12 thoughts on “not a baby

  1. way cool. its a special challenge (to me) when hormones and sexuality start to surface in a person whose toilet training or language skills or whatever makes me forget that this person is 11, or 13, or whatever.

  2. SOOOO perfect, this just touched me so much. Everyday I look at my sweet girl and I fight with myself about her and her development and this just brings me back to comfort and makes me remember to just stop, just stop she is her own person and is amazing and perfect. THANK YOU!!!!!

  3. Cool.

    It breaks my heart when other kids–and they’re only three and four years old–say that Baguette is a baby because she wears pull-ups and doesn’t talk.I always tell them that lots of people wear pull-ups, and Baguette does talk (just not like they do), and that people do different things at different speeds.

    It breaks Baguette’s heart, too. I can see it.

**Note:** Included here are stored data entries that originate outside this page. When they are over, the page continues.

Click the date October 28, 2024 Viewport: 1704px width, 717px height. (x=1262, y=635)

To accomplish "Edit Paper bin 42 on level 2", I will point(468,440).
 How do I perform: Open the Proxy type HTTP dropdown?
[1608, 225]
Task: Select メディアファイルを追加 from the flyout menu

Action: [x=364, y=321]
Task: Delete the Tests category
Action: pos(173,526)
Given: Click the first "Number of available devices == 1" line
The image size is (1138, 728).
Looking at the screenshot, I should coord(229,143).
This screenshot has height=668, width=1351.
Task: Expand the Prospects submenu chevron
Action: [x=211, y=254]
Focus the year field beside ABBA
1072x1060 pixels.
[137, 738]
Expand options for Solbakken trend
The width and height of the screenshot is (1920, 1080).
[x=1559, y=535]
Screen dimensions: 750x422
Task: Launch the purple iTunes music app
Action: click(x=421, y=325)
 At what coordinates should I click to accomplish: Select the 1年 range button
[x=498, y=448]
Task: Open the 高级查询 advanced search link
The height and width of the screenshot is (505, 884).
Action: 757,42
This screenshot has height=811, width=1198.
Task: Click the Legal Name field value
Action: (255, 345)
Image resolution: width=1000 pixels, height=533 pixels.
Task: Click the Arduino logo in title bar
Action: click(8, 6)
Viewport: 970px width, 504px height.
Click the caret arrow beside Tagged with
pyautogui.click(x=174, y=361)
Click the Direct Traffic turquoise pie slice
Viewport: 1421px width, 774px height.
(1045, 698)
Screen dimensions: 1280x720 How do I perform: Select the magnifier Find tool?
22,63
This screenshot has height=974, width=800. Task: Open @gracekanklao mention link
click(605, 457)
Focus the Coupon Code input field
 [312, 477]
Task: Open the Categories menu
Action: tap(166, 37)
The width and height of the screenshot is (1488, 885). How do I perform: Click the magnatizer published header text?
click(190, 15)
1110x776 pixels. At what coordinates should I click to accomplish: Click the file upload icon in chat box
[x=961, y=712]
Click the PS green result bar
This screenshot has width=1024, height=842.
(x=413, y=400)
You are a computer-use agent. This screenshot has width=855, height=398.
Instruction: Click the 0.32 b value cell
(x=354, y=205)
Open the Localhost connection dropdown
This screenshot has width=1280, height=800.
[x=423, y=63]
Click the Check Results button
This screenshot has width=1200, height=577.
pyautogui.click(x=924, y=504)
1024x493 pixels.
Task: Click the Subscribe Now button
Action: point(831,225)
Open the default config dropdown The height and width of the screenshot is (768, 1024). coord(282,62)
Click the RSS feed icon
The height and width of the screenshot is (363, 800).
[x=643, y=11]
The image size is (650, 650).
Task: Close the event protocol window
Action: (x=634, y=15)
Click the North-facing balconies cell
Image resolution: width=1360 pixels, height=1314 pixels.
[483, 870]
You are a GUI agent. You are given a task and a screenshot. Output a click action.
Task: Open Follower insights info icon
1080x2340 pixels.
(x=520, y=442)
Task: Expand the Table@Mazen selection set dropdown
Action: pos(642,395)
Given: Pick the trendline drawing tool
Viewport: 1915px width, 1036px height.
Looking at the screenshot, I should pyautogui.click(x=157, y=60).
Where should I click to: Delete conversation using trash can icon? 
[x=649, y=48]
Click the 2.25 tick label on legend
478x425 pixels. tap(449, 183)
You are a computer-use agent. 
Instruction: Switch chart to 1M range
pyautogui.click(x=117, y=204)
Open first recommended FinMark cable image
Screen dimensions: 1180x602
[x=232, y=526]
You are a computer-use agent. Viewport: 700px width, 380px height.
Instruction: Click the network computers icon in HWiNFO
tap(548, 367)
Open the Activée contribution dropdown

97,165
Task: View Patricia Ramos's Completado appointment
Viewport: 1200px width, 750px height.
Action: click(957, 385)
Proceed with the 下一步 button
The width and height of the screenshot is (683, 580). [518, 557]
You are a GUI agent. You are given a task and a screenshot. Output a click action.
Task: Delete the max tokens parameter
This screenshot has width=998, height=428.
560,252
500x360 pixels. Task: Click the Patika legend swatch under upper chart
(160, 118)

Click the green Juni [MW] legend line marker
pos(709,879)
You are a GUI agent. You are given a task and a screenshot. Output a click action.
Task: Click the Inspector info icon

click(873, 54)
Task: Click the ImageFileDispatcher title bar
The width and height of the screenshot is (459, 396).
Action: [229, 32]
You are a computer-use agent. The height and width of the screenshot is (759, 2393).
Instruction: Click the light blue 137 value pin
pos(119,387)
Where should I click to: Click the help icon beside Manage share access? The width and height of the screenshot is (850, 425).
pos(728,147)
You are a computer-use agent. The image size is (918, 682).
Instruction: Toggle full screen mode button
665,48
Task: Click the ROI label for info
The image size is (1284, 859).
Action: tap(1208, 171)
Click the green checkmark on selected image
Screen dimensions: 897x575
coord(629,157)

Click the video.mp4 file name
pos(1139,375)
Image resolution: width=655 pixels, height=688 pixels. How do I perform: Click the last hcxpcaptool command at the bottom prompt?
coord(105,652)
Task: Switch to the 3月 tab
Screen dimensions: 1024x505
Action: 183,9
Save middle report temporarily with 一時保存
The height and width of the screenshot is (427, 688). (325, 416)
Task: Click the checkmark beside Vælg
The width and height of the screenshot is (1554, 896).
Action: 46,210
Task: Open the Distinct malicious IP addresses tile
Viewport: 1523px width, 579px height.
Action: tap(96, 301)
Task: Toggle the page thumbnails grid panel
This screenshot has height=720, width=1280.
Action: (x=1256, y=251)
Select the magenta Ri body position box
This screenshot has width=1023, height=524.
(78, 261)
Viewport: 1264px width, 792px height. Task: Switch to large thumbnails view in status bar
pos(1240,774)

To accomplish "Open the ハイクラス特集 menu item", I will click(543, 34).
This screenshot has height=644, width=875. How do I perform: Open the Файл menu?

And that breaks mine even more.

  4. Your observation is true in both directions, I have had the chance to observe some precocious/ early developing kids, and it is also damaging to them to ascribe them levels of understanding and responsibility for the apparent age they sometimes exhibit, than the age they actually are.

  5. Funny how in our cultural paradigm, “like a baby” is considered a bad thing. When I read Brooke’s words, I thought it was an accurate description. Then I read your reaction to it, and saw how most people would see it… as infantile, underdeveloped, all these negative things. But… babies are babies. They do things in their own way.